Required task:
From the letter, reproduce the passage starting at "Maybe it’s selfish" and ending at "say out loud.", substituting "calm" for "peace".

Page text:
Dear e,
Track 19 - Multiple dates between April 6, 2025 2:49 PM and June 17, 2025 11:42 PM
I don’t know if you’ll ever read this.
Maybe it’s selfish to even imagine you would, but for my own heart, for my own peace, I needed to say all the things I never could. All the things you probably never knew. This isn’t a letter to fix the past. It’s not a letter asking you to feel guilty. It’s not even a letter asking for anything at all. It’s just the truth, raw, heavy, and real. The kind of truth most people are too scared to say out loud.

Records from a data source
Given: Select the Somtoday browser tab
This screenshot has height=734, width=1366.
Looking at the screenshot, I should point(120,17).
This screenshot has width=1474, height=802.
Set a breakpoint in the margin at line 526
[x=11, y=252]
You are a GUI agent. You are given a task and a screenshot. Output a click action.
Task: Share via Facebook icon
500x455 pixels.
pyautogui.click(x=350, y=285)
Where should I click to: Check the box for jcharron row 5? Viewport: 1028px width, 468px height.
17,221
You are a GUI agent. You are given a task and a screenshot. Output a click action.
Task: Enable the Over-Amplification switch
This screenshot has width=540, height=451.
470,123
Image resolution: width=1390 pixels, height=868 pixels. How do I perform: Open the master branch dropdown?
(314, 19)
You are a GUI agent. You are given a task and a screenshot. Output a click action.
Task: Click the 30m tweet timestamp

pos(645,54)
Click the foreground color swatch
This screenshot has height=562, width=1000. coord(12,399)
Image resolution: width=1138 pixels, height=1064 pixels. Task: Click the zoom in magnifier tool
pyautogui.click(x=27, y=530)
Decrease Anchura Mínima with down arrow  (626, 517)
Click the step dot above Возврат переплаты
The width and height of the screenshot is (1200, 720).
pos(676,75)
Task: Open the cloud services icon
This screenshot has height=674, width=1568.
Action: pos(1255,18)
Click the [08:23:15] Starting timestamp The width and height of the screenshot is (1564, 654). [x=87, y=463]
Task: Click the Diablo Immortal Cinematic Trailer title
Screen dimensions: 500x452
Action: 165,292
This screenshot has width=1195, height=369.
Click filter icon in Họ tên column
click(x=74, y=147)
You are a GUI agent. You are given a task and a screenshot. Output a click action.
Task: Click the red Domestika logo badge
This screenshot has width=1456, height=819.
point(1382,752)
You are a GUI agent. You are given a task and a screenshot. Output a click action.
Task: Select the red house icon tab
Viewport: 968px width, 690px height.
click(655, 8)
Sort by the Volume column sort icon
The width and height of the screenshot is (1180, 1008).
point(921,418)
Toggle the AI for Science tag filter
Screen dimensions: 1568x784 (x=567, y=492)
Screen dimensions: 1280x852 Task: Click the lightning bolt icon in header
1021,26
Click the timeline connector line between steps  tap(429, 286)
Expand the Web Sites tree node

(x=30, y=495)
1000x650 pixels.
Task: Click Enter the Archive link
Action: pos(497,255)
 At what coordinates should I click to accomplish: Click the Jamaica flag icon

The answer:
Maybe it’s selfish to even imagine you would, but for my own heart, for my own calm, I needed to say all the things I never could. All the things you probably never knew. This isn’t a letter to fix the past. It’s not a letter asking you to feel guilty. It’s not even a letter asking for anything at all. It’s just the truth, raw, heavy, and real. The kind of truth most people are too scared to say out loud.